Lorsque l’on voit Kim Thuy, on peine à imaginer qu’elle peut être issue d’une culture où la femme est en retrait, ne s’exprime pas avec son corps : elle est volubile et ses mains dansent en même temps que ses mots. Elle nous explique que les mariages arrangés existent toujours au Vietnam, malgré le fait que les femmes travaillent aujourd’hui, « grâce » aux communistes. Les femmes, même si elles occupent des postes à responsabilité, se tiennent encore à l’ombre de leur mari, à la maison et en public. Ce n’est pas mon cas, nous dit-elle, car je suis arrivée très jeune au Québec et de toute manière les femmes de ma famille ont toujours pris de la place…

Lorsqu’elle parle de son intégration, elle dit être arrivée à l’âge idéal pour s’intégrer. Elle écrivait dans  À Toi : « Je me sens à ma place partout. Je suis comme l’eau ; j’épouse la forme du contenant, sans savoir comment résister. »

Impossible de parler de ce livre sans évoquer ce bel amour que découvre Mãn à Paris lors d’un voyage. Ses mots sont légers et doux, magnifiques et passionnés pour décrire ce qui pour Mãn est une découverte, le frisson de deux peaux en contact, l’attente et le manque de l’autre. D’après Kim, elle a choisi un amant français car la France représente le chaînon manquant indispensable dans sa géographie intérieure. Je ne peux m’empêcher d’y voir une forme d’hommage -volontaire ou inconscient- à l’Amant de Duras. Kim, si tu me lis, qu’en penses-tu ?

« Il avait ainsi marié l’Est et l’Ouest, comme pour ce gâteau dans lequel les bananes s’inséraient tout entières dans la pâte de baguettes de pain imbibées de lait de coco et de lait de vache. Les cinq heures de cuisson à feu doux obligeaient le pain à jouer un rôle de protecteur envers les bananes et, inversement, ces dernières lui livraient le sucre de leur chair. Si l’on avait la chance de manger ce gâteau fraîchement sorti du four, on pouvait apercevoir, en le coupant, le pourpre des bananes gênées d’être ainsi surprises en pleine intimité. »
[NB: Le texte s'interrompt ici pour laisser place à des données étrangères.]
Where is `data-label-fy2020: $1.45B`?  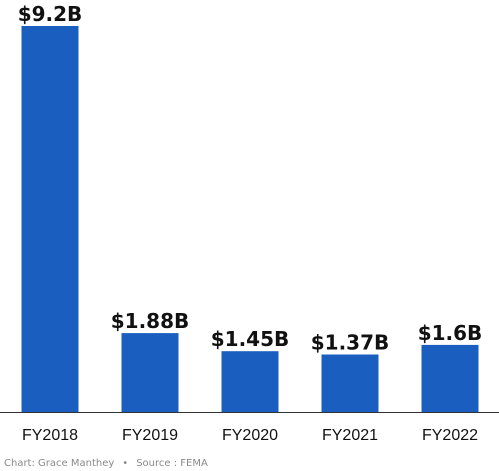
data-label-fy2020: $1.45B is located at coordinates (250, 339).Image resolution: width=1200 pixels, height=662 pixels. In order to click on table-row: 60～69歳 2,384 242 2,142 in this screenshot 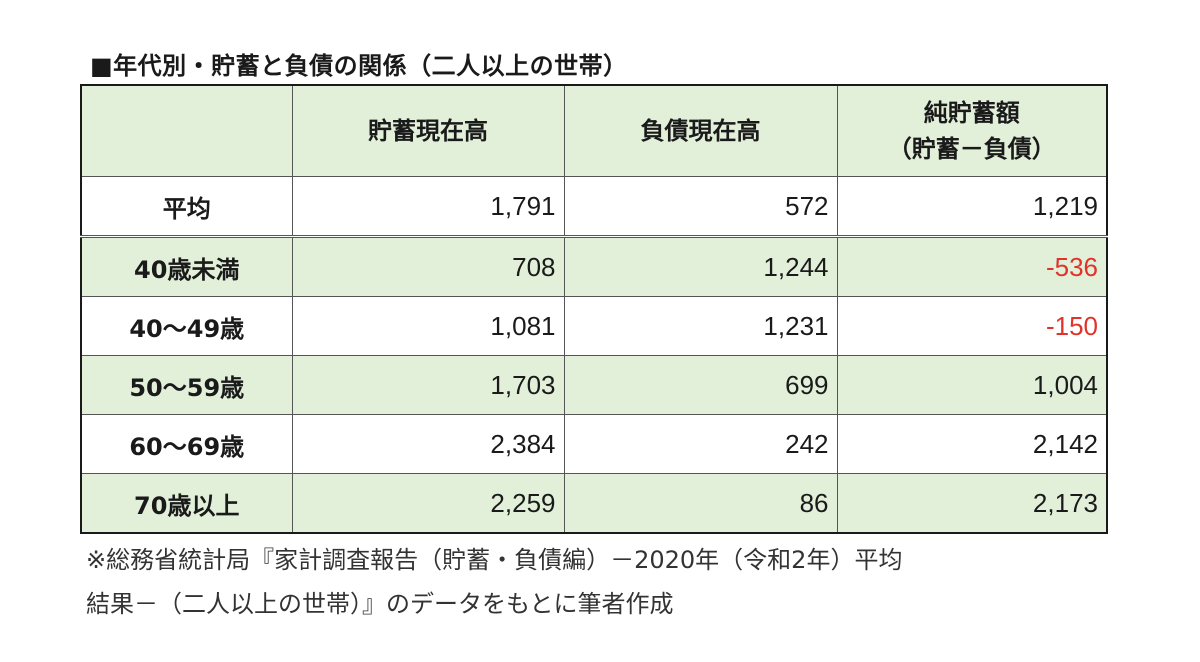, I will do `click(594, 444)`.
Omniprésents dans ce live, la nourriture, les aliments, leurs saveurs et leurs parfums mettent tous nos sens en émoi. Kim nous raconte qu’elle ne savait pas cuisiner lorsqu’elle a ouvert son restaurant, dans lequel elle était pourtant la cuisinière… Chaque soir, elle appelait sa mère à qui elle demandait une nouvelle recette qu’elle réalisait le lendemain. Sa carte se composait de ce plat unique et beaucoup de gens trouvaient ce « concept » formidable et innovant. Mais c’est avec son fils aîné, qui est autiste, qu’elle dit avoir expérimenté les saveurs et les associations heureuses de goûts, de textures et de couleurs, en observant et cherchant ce qu’il aimait et rejetait, et pourquoi, afin de trouver ce qui lui plaisait. C’est à travers  lui qu’elle a développé et aiguisé ses sens. Elle nous conseille avec chaleur son restaurant préféré à Paris  et ses fraises à la glace au persil… c’est ici…
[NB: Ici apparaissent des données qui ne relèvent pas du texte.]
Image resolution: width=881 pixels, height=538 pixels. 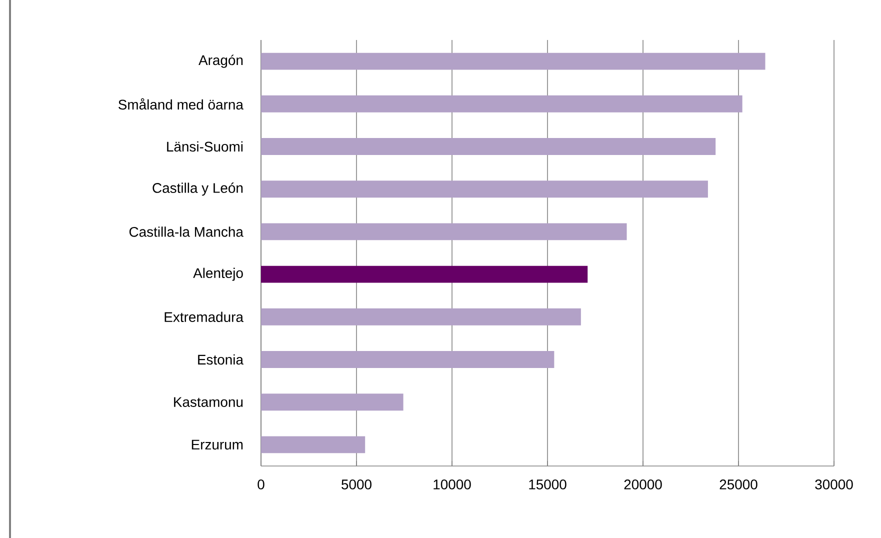 What do you see at coordinates (357, 485) in the screenshot?
I see `x-tick-label: 5000` at bounding box center [357, 485].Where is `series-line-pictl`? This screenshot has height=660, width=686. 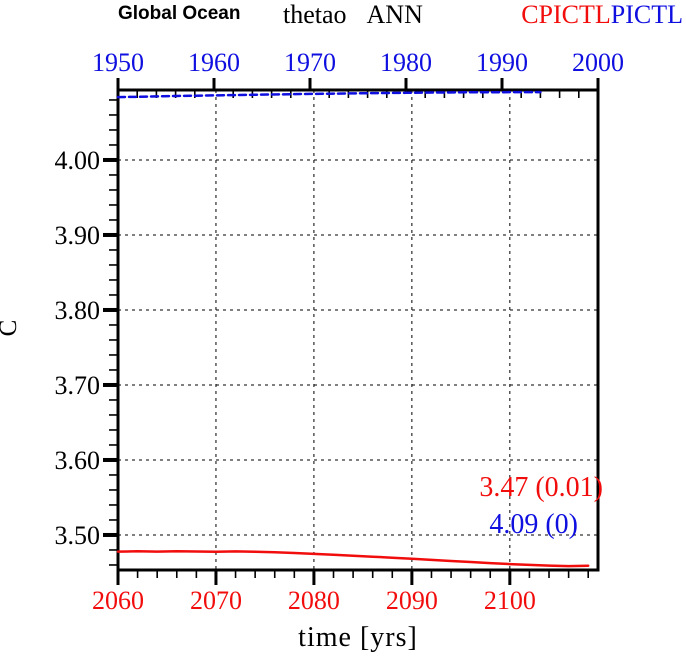
series-line-pictl is located at coordinates (329, 94).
Je pourrais vous parler aussi de cette belle amitié entre Mãn et Julie, cette « grande sœur» dont elle a appris « que le bonheur se multiplie, se partage et s’adapte à chacun d’entre nous », ou de ses mille et une pépites où Kim nous ouvre le chemin de son Vietnam, tout au long du livre, comme un collier de présents.
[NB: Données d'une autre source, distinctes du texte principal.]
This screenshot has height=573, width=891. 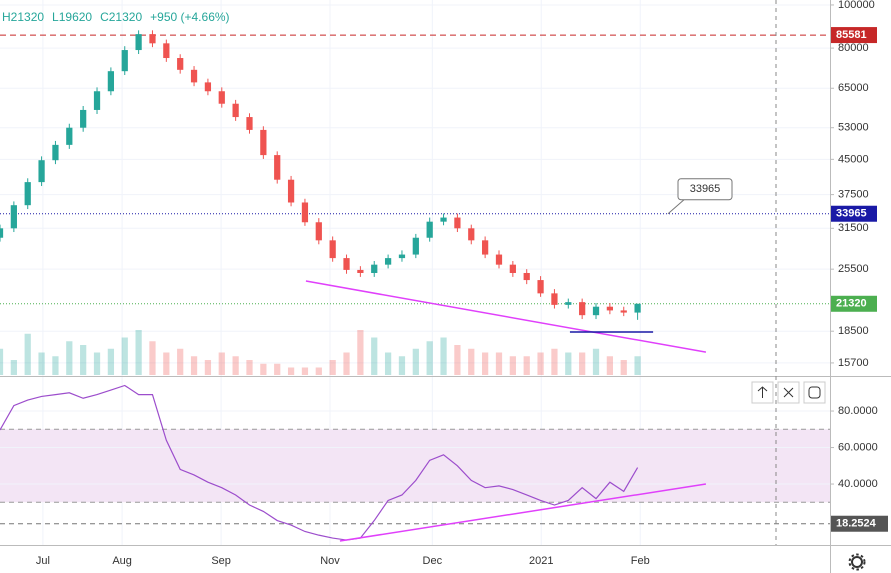 What do you see at coordinates (856, 6) in the screenshot?
I see `y-tick-label: 100000` at bounding box center [856, 6].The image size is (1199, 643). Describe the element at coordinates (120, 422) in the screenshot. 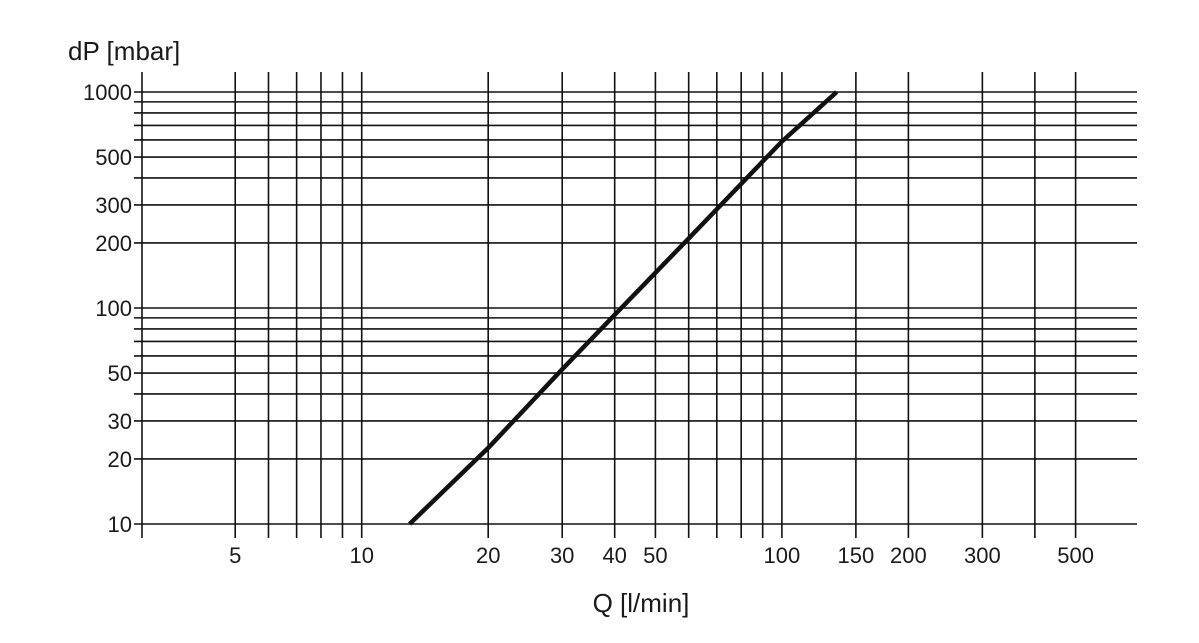

I see `y-tick-label-30: 30` at that location.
Kim Thuy nous offre dans ce livre avec une infinie sensibilité et une profonde générosité, ce qu’elle est et ce qu’elle aime, et son écriture tout en finesse distille un texte limpide et beau, un roman aux multiples parfums et facettes. Ru représentait le roman de la séparation, de la déchirure et de la perte tandis que Mãn respire la découverte, l’ouverture, l’harmonie et une certaine forme de plénitude.

Elle a commencé l’écriture d’un nouveau roman qui cette fois prend forme dans les aéroports. « On attend beaucoup dans les aéroports, alors j’écris, nous confie-t-elle, je me sens encore coupable d’écrire, je ne peux pas écrire chez moi, à mon bureau. » Ici ou là, souhaitons nous qu’elle continue à le faire, pour la revoir, bientôt.

Mille mercis à Kim Thuy, Liana Levi et Élodie Pajot pour cette très belle rencontre.